By using resources available from the cloud, you can scale as your needs dictate. So, you don’t need to make a large technology investment today for business that may not develop for some time. Similarly, you are prepared if business exceeds your expectations. You can “spin up” extra resources as necessary.

2. Matching of Revenues and Expenses

When business is good, you use the cloud more, and there is an associated increase in expenses. But revenue is up as well, so you have the extra revenue to pay for the extra expenses. This helps keep your cash flow consistent, meaning no need to make large payouts without the incoming business to cover the expenses.

3. Frequent Updates

Cloud technologies are updated as soon as new features become available.  There is no need to wait for major “forklift” upgrades with a truckload of new features being added at a single time. Anyone using Office 365, or a similar program is familiar with the ongoing updates, which typically are small enough that they can be scheduled “after hours” or during other slow periods rather than needing to stop for hours or longer for updates to be loaded.

4. Immediate availability

Though you may take some time to customize cloud-specific technology to meet your needs, you are basically ready to go as soon as you sign the contract. There’s no need to wait for a technical team to install programs on premises in one or multiple facilities.

5. Enhanced Security

Cloud providers must protect your data as well as that of all other customers, using a portion of the fees they charge for that purpose. As a result, they can dedicate more resources to security than can any single company that is using the cloud services.

5 Things to Hate

1. Loss of Control

When you take your business to the cloud, the cloud provider has the data, managing where it is stored. It could be in the U.S.; it could be overseas, unless the contract stipulates it must be onshore. Similarly, loss of visibility can be an issue.

2.  Micro-Managing Resources

As opposed to on-prem where you typically buy the equipment (CAPEX) can ‘set it and forget it,’ in the cloud you do not have that luxury. Once equipment is owned on-prem, the norm is to leave things up and running. Conversely, in the cloud, you must build the behavior and automation to turn down, or off, resources that are not being used. If not, the cost is OPEX, and idle resources can quickly skyrocket.

3. Cost Control

All it takes is one spike in a large enterprises’ application usage for your cloud bill to go soaring out of control. Couple this with not catching said spike for a period of time, and you could be looking at hundreds of thousands in cloud cost waste.

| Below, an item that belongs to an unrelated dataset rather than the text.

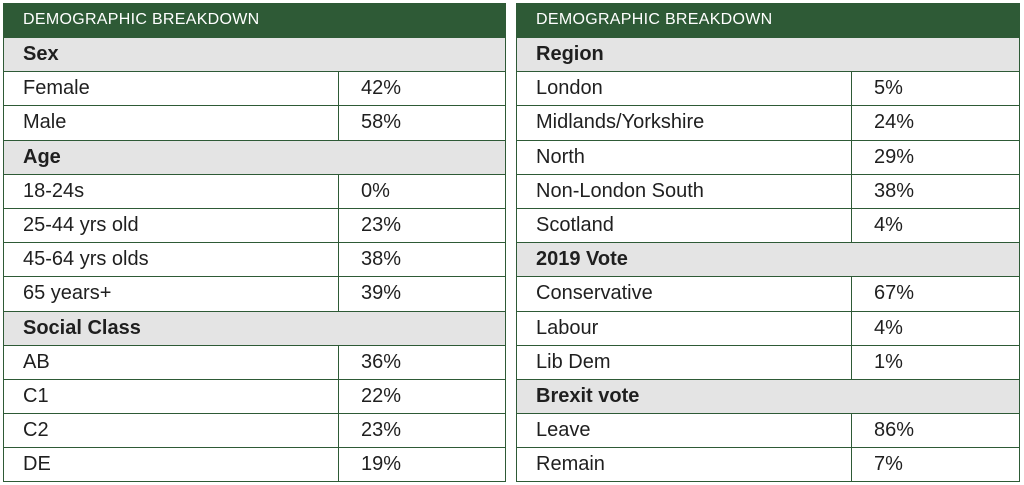 The height and width of the screenshot is (485, 1024). What do you see at coordinates (894, 122) in the screenshot?
I see `row-value: 24%` at bounding box center [894, 122].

4.  All Cloud Providers Aren’t the Same

While all cloud providers promise the same benefits, the reality is that different cloud providers will offer better solutions for different companies. Some cloud providers seek to serve companies across different parts of the global economy, while others specialize industries, such as financial services. Similarly, the largest cloud providers, like AWS (Amazon Web Services), Microsoft Azure and Google Cloud are familiar with, and tend to be very responsive to large, global enterprises. Smaller cloud providers don’t have the reach of AWS or the others, but they may be more responsive to the needs of smaller customers. The bottom line is that a company can’t simply choose a cloud provider that makes the best pitch or because you know another organization that uses it. Like any other important business decision, choosing a cloud provider requires thoughtful due diligence.

5.  You’re Still Responsible

Did the cloud service go down as AWS did for a significant period earlier in December of 2021? Your customers don’t care. They are doing business with you, not AWS. So, when a cloud provider goes down, for whatever reason, a company needs to be ready to handle the resulting customer complaints. The AWS outage also points to the need for due diligence when examining potential cloud providers, with uptime and reliability being prime considerations.

The cloud is here to stay. We can all agree on that. So, we might as well make the most of our relationship with it and fix what’s not working, ASAP! No one actually wants a breakup.